* _Saved data entries_:
---*---
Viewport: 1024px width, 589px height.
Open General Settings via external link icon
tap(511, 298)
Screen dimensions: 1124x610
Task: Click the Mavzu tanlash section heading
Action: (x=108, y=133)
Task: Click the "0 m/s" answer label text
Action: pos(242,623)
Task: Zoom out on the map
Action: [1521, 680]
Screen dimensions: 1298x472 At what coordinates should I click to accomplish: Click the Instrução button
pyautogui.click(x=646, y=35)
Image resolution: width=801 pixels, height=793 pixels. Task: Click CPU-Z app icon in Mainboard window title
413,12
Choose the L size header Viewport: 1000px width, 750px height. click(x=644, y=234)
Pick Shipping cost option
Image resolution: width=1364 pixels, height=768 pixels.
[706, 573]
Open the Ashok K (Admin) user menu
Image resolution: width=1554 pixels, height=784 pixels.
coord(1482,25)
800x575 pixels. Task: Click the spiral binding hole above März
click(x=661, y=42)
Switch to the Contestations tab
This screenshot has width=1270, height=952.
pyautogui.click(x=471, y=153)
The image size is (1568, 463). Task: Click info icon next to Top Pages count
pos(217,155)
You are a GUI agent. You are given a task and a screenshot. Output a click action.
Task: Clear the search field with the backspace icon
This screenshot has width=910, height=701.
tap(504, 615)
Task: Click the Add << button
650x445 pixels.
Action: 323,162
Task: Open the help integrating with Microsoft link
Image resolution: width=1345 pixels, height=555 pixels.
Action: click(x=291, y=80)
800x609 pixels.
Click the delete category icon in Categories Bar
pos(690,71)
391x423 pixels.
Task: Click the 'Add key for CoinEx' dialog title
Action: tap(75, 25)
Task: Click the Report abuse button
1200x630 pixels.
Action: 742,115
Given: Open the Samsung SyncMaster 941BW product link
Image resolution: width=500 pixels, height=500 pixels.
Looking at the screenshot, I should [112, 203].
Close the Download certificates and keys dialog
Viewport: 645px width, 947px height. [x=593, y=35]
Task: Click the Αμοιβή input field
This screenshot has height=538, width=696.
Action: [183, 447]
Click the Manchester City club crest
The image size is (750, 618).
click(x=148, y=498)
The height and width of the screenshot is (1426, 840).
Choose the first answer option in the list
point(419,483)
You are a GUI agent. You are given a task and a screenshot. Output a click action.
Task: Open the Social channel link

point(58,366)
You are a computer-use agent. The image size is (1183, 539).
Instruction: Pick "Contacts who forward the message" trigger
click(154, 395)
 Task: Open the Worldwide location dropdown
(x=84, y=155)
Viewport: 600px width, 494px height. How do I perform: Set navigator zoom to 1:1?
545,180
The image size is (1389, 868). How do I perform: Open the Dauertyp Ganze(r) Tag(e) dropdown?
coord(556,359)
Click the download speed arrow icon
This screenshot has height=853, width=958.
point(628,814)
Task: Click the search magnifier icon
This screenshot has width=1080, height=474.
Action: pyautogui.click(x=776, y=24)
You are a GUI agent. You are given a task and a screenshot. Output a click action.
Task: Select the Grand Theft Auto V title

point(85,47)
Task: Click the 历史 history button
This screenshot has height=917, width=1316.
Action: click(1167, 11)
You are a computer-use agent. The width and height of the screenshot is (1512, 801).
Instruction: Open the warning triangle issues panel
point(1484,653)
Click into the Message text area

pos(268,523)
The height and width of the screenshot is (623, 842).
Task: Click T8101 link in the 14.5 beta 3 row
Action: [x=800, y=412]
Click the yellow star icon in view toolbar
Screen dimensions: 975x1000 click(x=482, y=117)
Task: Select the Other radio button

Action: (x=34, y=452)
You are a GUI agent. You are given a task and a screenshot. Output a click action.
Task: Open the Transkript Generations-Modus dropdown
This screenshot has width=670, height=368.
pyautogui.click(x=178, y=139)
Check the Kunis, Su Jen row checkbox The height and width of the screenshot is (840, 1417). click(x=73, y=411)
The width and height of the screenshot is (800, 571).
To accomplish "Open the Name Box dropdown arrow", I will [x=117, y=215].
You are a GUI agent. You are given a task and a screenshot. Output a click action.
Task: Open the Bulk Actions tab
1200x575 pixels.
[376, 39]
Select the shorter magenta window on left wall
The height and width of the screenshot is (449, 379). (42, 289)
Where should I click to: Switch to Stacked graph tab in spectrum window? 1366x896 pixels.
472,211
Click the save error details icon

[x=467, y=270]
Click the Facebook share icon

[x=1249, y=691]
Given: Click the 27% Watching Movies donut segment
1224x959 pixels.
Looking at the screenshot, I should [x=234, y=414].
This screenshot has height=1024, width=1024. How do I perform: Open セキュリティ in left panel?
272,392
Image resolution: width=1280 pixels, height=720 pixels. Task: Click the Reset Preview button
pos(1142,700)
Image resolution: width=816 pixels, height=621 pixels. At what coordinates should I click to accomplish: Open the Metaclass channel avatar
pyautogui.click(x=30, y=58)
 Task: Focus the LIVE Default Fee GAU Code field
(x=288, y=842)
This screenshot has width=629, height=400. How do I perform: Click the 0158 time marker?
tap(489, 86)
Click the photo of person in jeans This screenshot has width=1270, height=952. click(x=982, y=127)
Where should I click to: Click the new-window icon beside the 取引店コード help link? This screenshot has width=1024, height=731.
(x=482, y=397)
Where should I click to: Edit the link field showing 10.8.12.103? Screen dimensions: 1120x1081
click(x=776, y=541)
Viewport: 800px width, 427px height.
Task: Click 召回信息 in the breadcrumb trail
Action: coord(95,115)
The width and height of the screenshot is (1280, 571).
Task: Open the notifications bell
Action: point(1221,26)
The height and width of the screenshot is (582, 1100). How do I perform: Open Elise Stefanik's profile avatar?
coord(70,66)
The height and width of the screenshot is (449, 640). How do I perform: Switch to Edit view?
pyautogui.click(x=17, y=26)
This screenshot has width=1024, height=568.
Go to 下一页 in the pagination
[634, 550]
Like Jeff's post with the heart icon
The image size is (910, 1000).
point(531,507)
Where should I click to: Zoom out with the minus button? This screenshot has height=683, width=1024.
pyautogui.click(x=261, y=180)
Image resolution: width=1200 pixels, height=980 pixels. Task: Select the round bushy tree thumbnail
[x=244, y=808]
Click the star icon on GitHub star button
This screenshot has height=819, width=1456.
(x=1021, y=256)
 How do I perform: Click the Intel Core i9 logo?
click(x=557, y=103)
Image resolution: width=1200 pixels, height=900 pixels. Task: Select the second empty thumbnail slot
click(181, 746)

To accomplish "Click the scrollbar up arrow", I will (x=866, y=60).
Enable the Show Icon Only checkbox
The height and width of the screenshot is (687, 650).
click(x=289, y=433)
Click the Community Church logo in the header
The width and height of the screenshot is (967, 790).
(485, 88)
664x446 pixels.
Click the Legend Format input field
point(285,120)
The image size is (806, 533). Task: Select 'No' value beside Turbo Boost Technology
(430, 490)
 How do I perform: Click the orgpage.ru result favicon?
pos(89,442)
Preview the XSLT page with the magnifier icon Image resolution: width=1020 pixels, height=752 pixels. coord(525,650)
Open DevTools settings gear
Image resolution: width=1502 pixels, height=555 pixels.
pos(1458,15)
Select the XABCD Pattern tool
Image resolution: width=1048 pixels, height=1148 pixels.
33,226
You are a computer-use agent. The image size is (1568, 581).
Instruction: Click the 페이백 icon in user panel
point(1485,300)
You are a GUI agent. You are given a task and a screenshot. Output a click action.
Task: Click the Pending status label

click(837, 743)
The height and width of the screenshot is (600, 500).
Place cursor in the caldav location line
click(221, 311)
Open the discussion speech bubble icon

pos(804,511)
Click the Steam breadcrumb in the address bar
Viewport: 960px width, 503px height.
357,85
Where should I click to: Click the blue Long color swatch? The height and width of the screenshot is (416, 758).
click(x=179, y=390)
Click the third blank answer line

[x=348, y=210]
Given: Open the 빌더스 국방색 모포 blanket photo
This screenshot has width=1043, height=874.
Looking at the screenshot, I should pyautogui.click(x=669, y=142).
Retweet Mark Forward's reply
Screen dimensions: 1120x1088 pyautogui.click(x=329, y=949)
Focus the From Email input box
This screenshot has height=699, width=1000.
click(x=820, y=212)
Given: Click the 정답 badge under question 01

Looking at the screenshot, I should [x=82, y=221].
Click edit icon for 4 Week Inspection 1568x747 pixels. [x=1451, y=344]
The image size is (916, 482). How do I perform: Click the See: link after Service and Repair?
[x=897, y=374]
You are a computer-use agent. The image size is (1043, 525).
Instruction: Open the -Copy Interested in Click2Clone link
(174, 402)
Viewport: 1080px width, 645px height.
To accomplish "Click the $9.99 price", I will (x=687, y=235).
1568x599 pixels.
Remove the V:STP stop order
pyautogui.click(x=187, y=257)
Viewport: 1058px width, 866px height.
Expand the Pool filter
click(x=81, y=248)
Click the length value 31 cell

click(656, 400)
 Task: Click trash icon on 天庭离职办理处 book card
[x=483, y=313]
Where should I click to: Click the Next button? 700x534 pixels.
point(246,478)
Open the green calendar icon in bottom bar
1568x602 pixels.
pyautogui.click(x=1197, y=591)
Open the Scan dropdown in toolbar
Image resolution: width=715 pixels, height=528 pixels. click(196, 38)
---*---
* _WORK ORDER_: Start with the line above that contains "The image size is (806, 533)." and end with the line that contains "The height and width of the screenshot is (600, 500).". Write out those lines exactly, and only those.

* _RESPONSE AREA_:
The image size is (806, 533). Task: Select 'No' value beside Turbo Boost Technology
(430, 490)
 How do I perform: Click the orgpage.ru result favicon?
pos(89,442)
Preview the XSLT page with the magnifier icon Image resolution: width=1020 pixels, height=752 pixels. coord(525,650)
Open DevTools settings gear
Image resolution: width=1502 pixels, height=555 pixels.
pos(1458,15)
Select the XABCD Pattern tool
Image resolution: width=1048 pixels, height=1148 pixels.
33,226
You are a computer-use agent. The image size is (1568, 581).
Instruction: Click the 페이백 icon in user panel
point(1485,300)
You are a GUI agent. You are given a task and a screenshot. Output a click action.
Task: Click the Pending status label

click(837, 743)
The height and width of the screenshot is (600, 500).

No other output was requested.